▶ **Task objective**: Lay out every line of the data below as a JSON list of strings, one string per line, skipping blank lines. Leave the pictures out.

(Recorded data)
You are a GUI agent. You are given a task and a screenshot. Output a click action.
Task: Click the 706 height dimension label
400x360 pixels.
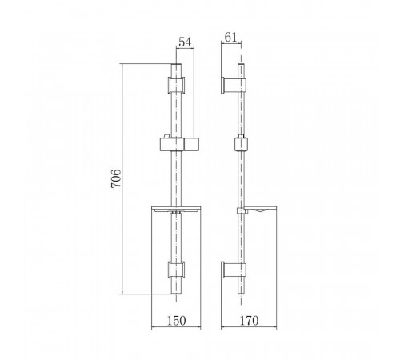tap(116, 178)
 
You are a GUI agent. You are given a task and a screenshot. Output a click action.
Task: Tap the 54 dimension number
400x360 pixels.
tap(185, 42)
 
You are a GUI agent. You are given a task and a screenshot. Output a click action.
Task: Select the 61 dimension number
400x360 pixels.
tap(230, 38)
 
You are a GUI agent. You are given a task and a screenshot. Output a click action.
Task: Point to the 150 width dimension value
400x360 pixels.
tap(176, 321)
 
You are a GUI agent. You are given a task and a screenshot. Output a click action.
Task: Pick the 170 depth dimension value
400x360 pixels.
tap(250, 321)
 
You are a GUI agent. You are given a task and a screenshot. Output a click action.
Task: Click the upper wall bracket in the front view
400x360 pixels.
tap(176, 86)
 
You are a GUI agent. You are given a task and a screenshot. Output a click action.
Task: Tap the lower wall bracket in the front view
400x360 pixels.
tap(176, 270)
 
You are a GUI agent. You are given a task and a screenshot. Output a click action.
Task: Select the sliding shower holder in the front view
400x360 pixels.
tap(180, 144)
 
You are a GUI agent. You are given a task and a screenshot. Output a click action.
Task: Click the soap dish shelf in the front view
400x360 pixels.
tap(176, 210)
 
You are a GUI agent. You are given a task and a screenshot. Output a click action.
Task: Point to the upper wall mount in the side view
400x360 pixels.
tap(234, 86)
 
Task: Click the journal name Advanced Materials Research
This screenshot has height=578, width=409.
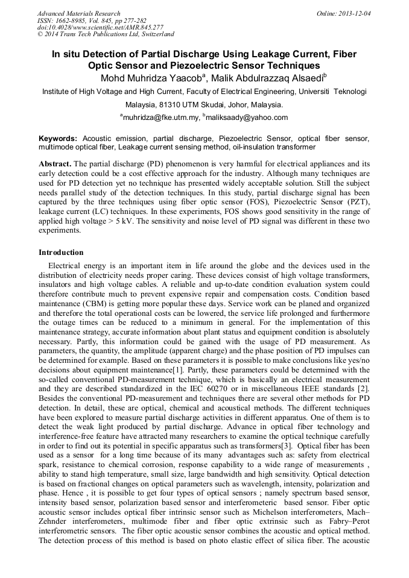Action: (x=78, y=13)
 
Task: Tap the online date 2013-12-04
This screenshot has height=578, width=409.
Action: (x=355, y=13)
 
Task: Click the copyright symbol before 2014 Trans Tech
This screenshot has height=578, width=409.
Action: (x=40, y=35)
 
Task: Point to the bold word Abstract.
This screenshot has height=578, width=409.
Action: (x=55, y=164)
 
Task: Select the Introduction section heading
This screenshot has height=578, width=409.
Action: (x=61, y=253)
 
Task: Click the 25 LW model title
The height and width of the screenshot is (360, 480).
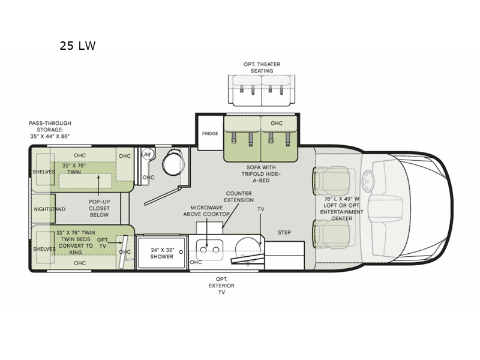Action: (x=77, y=46)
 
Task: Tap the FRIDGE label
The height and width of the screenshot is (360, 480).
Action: (x=210, y=133)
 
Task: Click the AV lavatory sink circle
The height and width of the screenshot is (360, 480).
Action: (x=147, y=154)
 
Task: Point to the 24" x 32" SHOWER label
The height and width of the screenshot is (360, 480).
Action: (x=161, y=253)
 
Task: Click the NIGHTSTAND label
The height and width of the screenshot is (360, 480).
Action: (x=50, y=209)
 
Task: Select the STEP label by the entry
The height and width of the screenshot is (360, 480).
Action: (x=284, y=232)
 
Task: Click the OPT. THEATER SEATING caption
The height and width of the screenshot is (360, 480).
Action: (x=262, y=67)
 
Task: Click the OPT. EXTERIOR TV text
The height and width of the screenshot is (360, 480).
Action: (x=221, y=286)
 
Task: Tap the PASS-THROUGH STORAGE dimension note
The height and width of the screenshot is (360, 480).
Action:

▶ **Written reply**:
[
  "You are a GUI agent. You are given a task and a screenshot. Output a click action.",
  "Task: Click the 706 height dimension label",
  "400x360 pixels.",
  "tap(116, 178)",
  "You are a GUI agent. You are given a task and a screenshot. Output a click action.",
  "Task: Tap the 54 dimension number",
  "400x360 pixels.",
  "tap(185, 42)",
  "You are a GUI agent. You are given a task and a screenshot. Output a click action.",
  "Task: Select the 61 dimension number",
  "400x360 pixels.",
  "tap(230, 38)",
  "You are a GUI agent. You are given a task and a screenshot. Output a click action.",
  "Task: Point to the 150 width dimension value",
  "400x360 pixels.",
  "tap(176, 321)",
  "You are a GUI agent. You are given a task and a screenshot. Output a click action.",
  "Task: Pick the 170 depth dimension value",
  "400x360 pixels.",
  "tap(250, 321)",
  "You are a GUI agent. You are given a task and a screenshot. Output a click action.",
  "Task: Click the upper wall bracket in the front view",
  "400x360 pixels.",
  "tap(176, 86)",
  "You are a GUI agent. You are given a task and a screenshot. Output a click action.",
  "Task: Tap the lower wall bracket in the front view",
  "400x360 pixels.",
  "tap(176, 270)",
  "You are a GUI agent. You are given a task and a screenshot. Output a click action.",
  "Task: Select the sliding shower holder in the front view",
  "400x360 pixels.",
  "tap(180, 144)",
  "You are a GUI agent. You are given a task and a screenshot. Output a click action.",
  "Task: Click the soap dish shelf in the front view",
  "400x360 pixels.",
  "tap(176, 210)",
  "You are a GUI agent. You are given a task and a screenshot. Output a click action.",
  "Task: Point to the upper wall mount in the side view",
  "400x360 pixels.",
  "tap(234, 86)",
  "Task: Click the journal name Advanced Materials Research",
  "This screenshot has height=578, width=409.",
  "Action: (x=78, y=13)",
  "Task: Tap the online date 2013-12-04",
  "This screenshot has height=578, width=409.",
  "Action: (x=355, y=13)",
  "Task: Click the copyright symbol before 2014 Trans Tech",
  "This screenshot has height=578, width=409.",
  "Action: (x=40, y=35)",
  "Task: Point to the bold word Abstract.",
  "This screenshot has height=578, width=409.",
  "Action: (x=55, y=164)",
  "Task: Select the Introduction section heading",
  "This screenshot has height=578, width=409.",
  "Action: (x=61, y=253)",
  "Task: Click the 25 LW model title",
  "The height and width of the screenshot is (360, 480).",
  "Action: (x=77, y=46)",
  "Task: Tap the FRIDGE label",
  "The height and width of the screenshot is (360, 480).",
  "Action: (x=210, y=133)",
  "Task: Click the AV lavatory sink circle",
  "The height and width of the screenshot is (360, 480).",
  "Action: (x=147, y=154)",
  "Task: Point to the 24\" x 32\" SHOWER label",
  "The height and width of the screenshot is (360, 480).",
  "Action: (x=161, y=253)",
  "Task: Click the NIGHTSTAND label",
  "The height and width of the screenshot is (360, 480).",
  "Action: (x=50, y=209)",
  "Task: Select the STEP label by the entry",
  "The height and width of the screenshot is (360, 480).",
  "Action: (x=284, y=232)",
  "Task: Click the OPT. THEATER SEATING caption",
  "The height and width of the screenshot is (360, 480).",
  "Action: (x=262, y=67)",
  "Task: Click the OPT. EXTERIOR TV text",
  "The height and width of the screenshot is (360, 480).",
  "Action: (x=221, y=286)",
  "Task: Tap the PASS-THROUGH STORAGE dimension note",
  "The height and width of the screenshot is (360, 480).",
  "Action:"
]